Betül Demir - "Mıknatıs"

“MIKNATIS” NEYİ ÇEKECEK?


Betül Demir iki binlerde Türk popunun kazandığı tartışmasız en iyi seslerden biri. İki binlerde dediysem de onun müzik piyasasındaki serüveni aslında doksanlara kadar uzanıyor. Betül Demir’in ne yazık ki yapılamayan ilk albümü Onno Tunç’un ölümü nedeniyle yarım kalan projelerden biriydi. Şayet Onno Tunç’u kaybetmeseydik, Betül’ü doksanlarda tanımış olacaktık. Ancak o, acele etmedi ve şartların olgunlaşmasını bekledi. Sahnede solistliğini pişirmeye devam etti ve ilk albümü “Ayrılığın El Kitabı”nı 2006 yılında piyasaya sürdü.

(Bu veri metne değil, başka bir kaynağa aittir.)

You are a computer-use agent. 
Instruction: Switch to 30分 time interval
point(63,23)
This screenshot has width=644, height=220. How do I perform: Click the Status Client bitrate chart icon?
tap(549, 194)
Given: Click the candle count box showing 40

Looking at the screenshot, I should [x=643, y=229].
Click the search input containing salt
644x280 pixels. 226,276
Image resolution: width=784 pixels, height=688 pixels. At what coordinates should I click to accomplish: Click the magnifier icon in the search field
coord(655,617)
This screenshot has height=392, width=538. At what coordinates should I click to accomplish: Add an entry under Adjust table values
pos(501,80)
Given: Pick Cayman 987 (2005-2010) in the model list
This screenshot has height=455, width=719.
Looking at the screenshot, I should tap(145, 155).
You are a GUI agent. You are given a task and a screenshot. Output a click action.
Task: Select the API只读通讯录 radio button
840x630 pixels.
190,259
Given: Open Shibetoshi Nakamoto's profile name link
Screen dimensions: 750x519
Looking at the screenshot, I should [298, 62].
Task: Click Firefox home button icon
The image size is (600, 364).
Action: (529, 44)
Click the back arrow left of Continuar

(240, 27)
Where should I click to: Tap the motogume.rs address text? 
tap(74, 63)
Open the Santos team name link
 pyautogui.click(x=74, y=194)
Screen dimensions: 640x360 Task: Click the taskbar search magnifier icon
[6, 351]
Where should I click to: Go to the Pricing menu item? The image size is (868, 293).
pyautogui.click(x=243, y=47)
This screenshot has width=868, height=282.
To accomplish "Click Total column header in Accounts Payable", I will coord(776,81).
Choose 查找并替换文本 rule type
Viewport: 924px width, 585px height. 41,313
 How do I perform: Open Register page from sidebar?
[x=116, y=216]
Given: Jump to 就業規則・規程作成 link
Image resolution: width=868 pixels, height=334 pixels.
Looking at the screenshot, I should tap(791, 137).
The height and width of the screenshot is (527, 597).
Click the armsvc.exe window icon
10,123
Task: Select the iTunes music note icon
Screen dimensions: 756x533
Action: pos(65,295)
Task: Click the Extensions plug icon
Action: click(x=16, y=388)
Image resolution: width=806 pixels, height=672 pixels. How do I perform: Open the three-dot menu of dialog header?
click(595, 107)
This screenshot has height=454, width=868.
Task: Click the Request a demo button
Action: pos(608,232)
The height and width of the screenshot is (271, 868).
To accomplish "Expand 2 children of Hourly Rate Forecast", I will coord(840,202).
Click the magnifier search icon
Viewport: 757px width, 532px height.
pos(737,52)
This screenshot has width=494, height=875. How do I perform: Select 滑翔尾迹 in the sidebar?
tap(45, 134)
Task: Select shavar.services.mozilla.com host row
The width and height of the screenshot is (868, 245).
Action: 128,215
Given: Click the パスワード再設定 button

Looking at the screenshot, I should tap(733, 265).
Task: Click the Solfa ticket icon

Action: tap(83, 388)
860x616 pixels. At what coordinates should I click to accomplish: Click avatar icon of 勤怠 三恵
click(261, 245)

Betül Demir ve Sude Bilge Demir; yani kısaca Demir kardeşler, dünyaya bu işi yapmak için gelenlerden. Sude’nin şahane besteleri gerek ablası Betül’ün, gerekse başka şarkıcıların sesinden sıcak, samimi, içten, eli yüzü düzgün ve en önemlisi de popüler müziğin vasatisinde müzikalitesi yüksek işler olarak müzik tarihine yazılırken, Betül de polemiksiz, kavgasız gürültüsüz, dedikodusuz ve skandalsız, sade ve sadece şarkıcı olarak kendini kabul ettirebilen sayılı isimden biri oldu geride bıraktığımız yıllar içerisinde.


Soprano kadın sesinin stüdyoda tonlaması zordur. Doğal ortamda gürül gürül çağlayan ses, stüdyoda kayda alınırken ya gücünden kaybeder, soluklaşır ve bunun doğal sonucu olarak da duygusuzlaşır, ya da kendi gündeliğin dilinde “çok bağırıyor” diye ifadesiyle karşılığını bulan rahatsız edici, yorucu bir tınıya ulaşır.

Bu handikabı aşmak için aranjörlerin elindeki malzemeyi iyi tanıyıp, doğru şekilde kullanması, ses teknisyenlerinin enstrümanlar ve şarkıcı arasında doğru denge kurması, soprano sesin uygun dozda parlatılması gibi solistin dahli dışında teknik müdahalelere de ihtiyaç vardır ama daha da önemlisi şarkıcının stüdyoda iken o an sahnede olmadığını hiç aklından çıkarmayıp sesinin şiddetini kontrol edebilmesidir.

Sertab Erener, Sibel Tüzün ve Yonca Lodi iyi birer örnektir bu duruma. Her üçü de zaman içerisinde seslerini daha doğru kullanarak, söyledikleri şarkı cümlelerini dinleyicinin kalbine dokundurabilmeyi başarmışlar, “duygusuz söylüyor” eleştirisinden kurtulmuşlardır. Buna karşın Işın Karaca, ilk albümlerinde gayet kontrollü kullandığı sesinin gücünü, son albümlerinde koyvermiş, hepimizi yormuş, hatta yeri gelmiş, dövmekten beter etmiştir.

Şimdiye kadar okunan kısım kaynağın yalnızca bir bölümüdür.